Provided entries.
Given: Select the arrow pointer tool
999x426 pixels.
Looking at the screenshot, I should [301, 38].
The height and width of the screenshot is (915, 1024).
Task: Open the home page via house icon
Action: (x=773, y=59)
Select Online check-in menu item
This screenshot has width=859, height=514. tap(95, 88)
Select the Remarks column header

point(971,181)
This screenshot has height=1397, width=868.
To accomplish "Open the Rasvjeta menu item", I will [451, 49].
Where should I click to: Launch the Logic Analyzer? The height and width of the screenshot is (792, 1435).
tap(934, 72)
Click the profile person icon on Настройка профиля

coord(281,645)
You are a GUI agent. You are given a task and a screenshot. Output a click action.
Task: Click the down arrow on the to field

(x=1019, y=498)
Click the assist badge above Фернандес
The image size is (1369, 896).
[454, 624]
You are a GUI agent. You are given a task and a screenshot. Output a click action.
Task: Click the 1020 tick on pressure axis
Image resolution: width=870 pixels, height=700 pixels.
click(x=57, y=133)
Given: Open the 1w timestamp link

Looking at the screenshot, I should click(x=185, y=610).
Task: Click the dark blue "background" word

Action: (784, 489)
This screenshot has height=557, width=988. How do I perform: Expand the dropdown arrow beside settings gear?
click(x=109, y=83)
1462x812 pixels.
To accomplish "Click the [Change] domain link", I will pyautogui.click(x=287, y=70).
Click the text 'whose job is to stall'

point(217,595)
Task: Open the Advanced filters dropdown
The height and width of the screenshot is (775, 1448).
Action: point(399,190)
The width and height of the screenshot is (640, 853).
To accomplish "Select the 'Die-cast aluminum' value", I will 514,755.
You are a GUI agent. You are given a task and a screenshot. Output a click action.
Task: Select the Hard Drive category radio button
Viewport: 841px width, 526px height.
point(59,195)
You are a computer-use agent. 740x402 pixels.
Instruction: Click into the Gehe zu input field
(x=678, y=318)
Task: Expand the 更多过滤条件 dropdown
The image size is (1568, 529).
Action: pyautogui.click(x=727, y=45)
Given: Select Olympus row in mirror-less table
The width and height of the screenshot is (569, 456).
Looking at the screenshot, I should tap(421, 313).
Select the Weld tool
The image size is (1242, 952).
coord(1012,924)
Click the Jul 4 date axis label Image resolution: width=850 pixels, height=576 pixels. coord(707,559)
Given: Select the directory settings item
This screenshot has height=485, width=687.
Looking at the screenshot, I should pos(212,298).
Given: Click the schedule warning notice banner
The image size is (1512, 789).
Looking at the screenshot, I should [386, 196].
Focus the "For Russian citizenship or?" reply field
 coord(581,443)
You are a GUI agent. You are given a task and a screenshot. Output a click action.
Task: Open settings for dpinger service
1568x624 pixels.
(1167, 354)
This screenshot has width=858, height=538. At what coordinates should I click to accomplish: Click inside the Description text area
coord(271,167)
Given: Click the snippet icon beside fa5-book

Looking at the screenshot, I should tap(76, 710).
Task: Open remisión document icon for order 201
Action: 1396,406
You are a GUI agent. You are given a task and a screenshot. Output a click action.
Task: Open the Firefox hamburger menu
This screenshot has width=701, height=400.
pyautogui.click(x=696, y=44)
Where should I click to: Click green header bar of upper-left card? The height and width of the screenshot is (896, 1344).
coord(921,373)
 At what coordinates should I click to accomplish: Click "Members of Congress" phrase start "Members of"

What the task asks.
Copy the lines between the line holding "Select Online check-in menu item" and the line holding "will [451, 49].", inclusive.

Final answer.
Select Online check-in menu item
This screenshot has width=859, height=514. tap(95, 88)
Select the Remarks column header

point(971,181)
This screenshot has height=1397, width=868.
To accomplish "Open the Rasvjeta menu item", I will [451, 49].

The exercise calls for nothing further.